La travagliata vicenda relativa alla accusa di doping mossa al tennista professionista Jannik Sinner suggerisce alcune riflessioni.
Senza entrate nel merito della vicenda, nota per la sua dinamica e per il quantitativo infinitesimale di sostanza dopante che l’atleta ha assunto indirettamente (circostanza pacifica in atti), perché il prodotto è stato usato da un suo fisioterapista per curare una indisposizione dello stesso fisioterapista, è, però, necessario operare una valutazione critica dell’operato della WADA (l’Associazione mondiale per la lotta al doping) in relazione alla impugnazione recentemente proposta innanzi al Tribunale Arbitrale per lo Sport (T.A.S.), con sede a Losanna.
Come è noto la lotta al doping, dal termine inglese dope, che alla fine dell’ottocento indicava l’attività di preparazione di sostanze destinate a migliorare la prestazione dei cavalli da corsa, nasce soltanto a partire dal periodo successivo alla XVII Olimpiade, durante la quale si verificò il decesso del ciclista danese Enemark e conseguentemente si avviarono le riflessioni per il contrasto ai comportamenti dopanti, a tutela della salute degli sportivi.

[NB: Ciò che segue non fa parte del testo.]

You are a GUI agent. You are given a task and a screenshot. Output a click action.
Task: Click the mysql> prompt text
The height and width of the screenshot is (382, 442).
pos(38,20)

Alla luce di ciò, nel 1967, il Comitato dei Ministri del Consiglio d’Europa adottava una risoluzione finalizzata a stigmatizzare la “assunzione di sostanze estranee all’organismo o di sostanze fisiologiche prodotte in misura abnorme al solo scopo di influenzare artificialmente ed in modo sleale, la prestazione sportiva.
Deve essere anche ricordato che, in precedenza, in Italia, era stata emanata la legge del 28 dicembre 1950, n. 1055, finalizzata alla tutela sanitaria delle attività sportive, anche se in essa non era specificamente prevista la repressione del doping.
Come è facile rilevare, dalla loro lettura, le norme dettate per la battaglia ai comportamenti dopanti, sin dalla loro origine, avevano un duplice scopo: A) la tutela dell’atleta, che poteva risentire, nell’immediato o in tempi lunghi, dell’assunzione di sostanze dopanti, le quali avevano anche la finalità di innalzare la soglia della fatica, costringendo lo sportivo a valicare i limiti a lui imposti dal fisico; B) l’alterazione del risultato sportivo, che poteva essere gravemente inciso da attività sleali idonee ad alterare la regolarità della competizione.
Operate queste premesse, venendo ad una, sia pur sommaria, analisi della vicenda, relativa al tennista italiano, è noto che il prodotto individuato nelle analisi che riguardavano il Sinner è stato ravvisato in misura infinitesimale ed è scientificamente provata, oltre alla innocenza dell’atleta, che ha indirettamente assunto la sostanza, utilizzata da altri, anche la impossibilità, a causa della irrilevanza del quantitativo di alterare il risultato sportivo.
Da questa generale analisi è possibile rilevare che siamo ben lungi dalle finalità che le norme si prefiggono per la lotta al doping, in quanto – come detto – non solo la salute dell’atleta non può essere intaccata da tale irrilevante ed indiretta assunzione, ma neppure il risultato sportivo può esserne alterato. Siamo, dunque, oltre i confini delle finalità che hanno determinato, nel 1999 nell’ambito della prima Conferenza europea dello sport, svoltasi significativamente ad Olimpia, la nascita della Agenzia mondiale antidoping (WADA).
Invero, la mancata attenzione alle finalità che ha portato alla istituzione dell’Agenzia rischia di far perdere alla stessa la sua autorevolezza e credibilità, dando vita ad un clima da “caccia alle streghe”, che la distoglie dalla sua effettiva ed importante funzione, rischiando nell’immaginario collettivo, di trasformarsi, come accadde per la “inquisizione”, in uno strumento poco affidabile e lontano dalla idea ispiratrice, inoltre gestito senza il buon senso che ogni organo giurisdizionale e para-giurisdizionale deve avere per garantire il “buon andamento”.